As of Tuesday, December 2, 2025, crypto traders are still digesting one of the sharpest macro‑driven jolts of the year: a violent Asia‑session sell‑off tied to Japan’s bond market and the unwinding of the famous yen carry trade.
Bitcoin slid from around $90,000 into the mid‑$80,000s during early Monday trading in Asia, with different venues reporting intraday lows between roughly $85,000 and $83,000. Estimates suggest $140–$150 billion was wiped from total crypto market value in hours, with spot prices for BTC hovering near $86,000 and Ethereum around $2,800. [1]
Behind the move is a powerful macro cocktail: surging Japanese government bond (JGB) yields, growing expectations of a Bank of Japan (BOJ) rate hike, and a sudden squeeze on yen‑funded carry trades that has put high‑beta assets like Bitcoin at the front of the liquidation queue. At the same time, a viral social‑media post claiming “Japan just crashed crypto” has added confusion and fear — despite offering no hard evidence. [2]
Below is a deep dive into how Japan’s yield shock is hitting digital assets, what’s really going on with yen carry trades, and why analysts say traders should treat viral crash narratives with caution.
Asia Session Shock: Bitcoin, Ether and Altcoins Hit by Japan Yield Spike
Several outlets paint a remarkably consistent picture of the Monday sell‑off in Asia:
- Bitcoin dropped about 5% in early Asia hours, trading near $86,000 after breaking below the psychologically important $90,000 level. [3]
- Intraday lows on some venues fell into the low‑$80,000s, with one report citing a dip into the $83,000 range before a modest bounce. [4]

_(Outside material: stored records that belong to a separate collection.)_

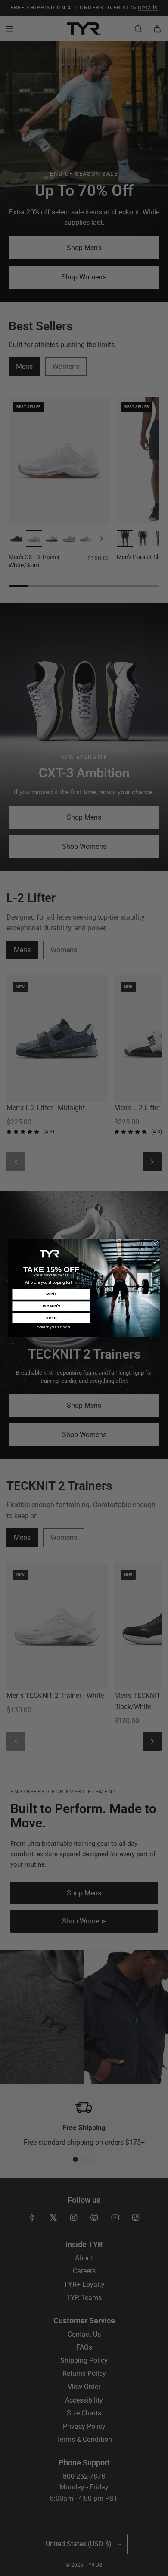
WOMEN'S (51, 1306)
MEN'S (51, 1294)
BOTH (51, 1318)
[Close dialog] (155, 1244)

- Market cap wipe‑out: Estimates range from roughly $140 billion in lost crypto market value to about $150 billion erased as Bitcoin fell below $87,000. [5]
- Liquidations: Over $646 million in leveraged crypto positions were wiped out early on December 1, with nearly 90% of those positions long. Around $185 million in Bitcoin longs were liquidated — the heaviest BTC flush since October 2025. [6]

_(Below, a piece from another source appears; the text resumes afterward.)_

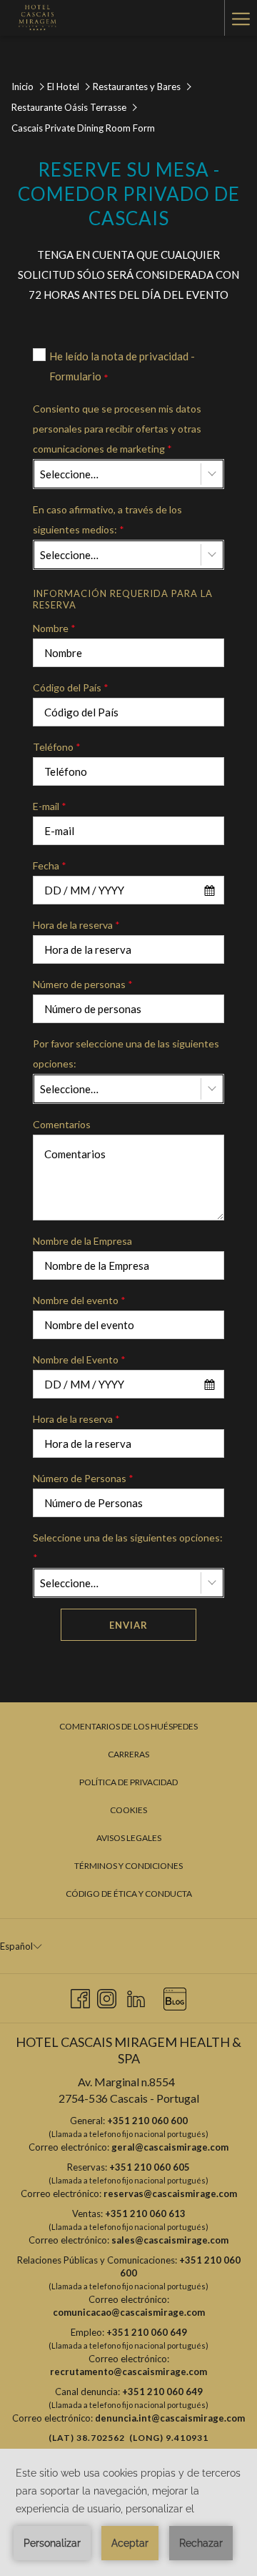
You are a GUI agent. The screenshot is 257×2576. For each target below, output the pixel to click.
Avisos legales (128, 1837)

- Altcoins: Ethereum slid 5–8% into the high‑$2,700s / low‑$2,800s, while majors like Solana and Dogecoin dropped around 7–8% on the day. [7]
News desks from CoinDesk to Binance and Cointelegraph all tie the move to Japan’s bond market, with Bitcoin slipping below roughly $87,500 just as Japanese yields spiked to levels not seen since 2008 and traders ramped up bets on a BOJ rate hike this month. [8]
In other words: this wasn’t an isolated “crypto problem.” It was a classic macro shock that spilled straight into digital assets.
What Is the Yen Carry Trade – and Why Is It Hitting Bitcoin Now?
To understand why Japanese yields can knock billions off crypto, you have to understand the yen carry trade.
For decades, Japan’s ultra‑low interest rates encouraged hedge funds, macro funds and other institutional players to borrow cheaply in yen and invest in higher‑yielding assets overseas — everything from U.S. Treasuries to equities and, increasingly, crypto. This often happens via derivatives, not straightforward loans.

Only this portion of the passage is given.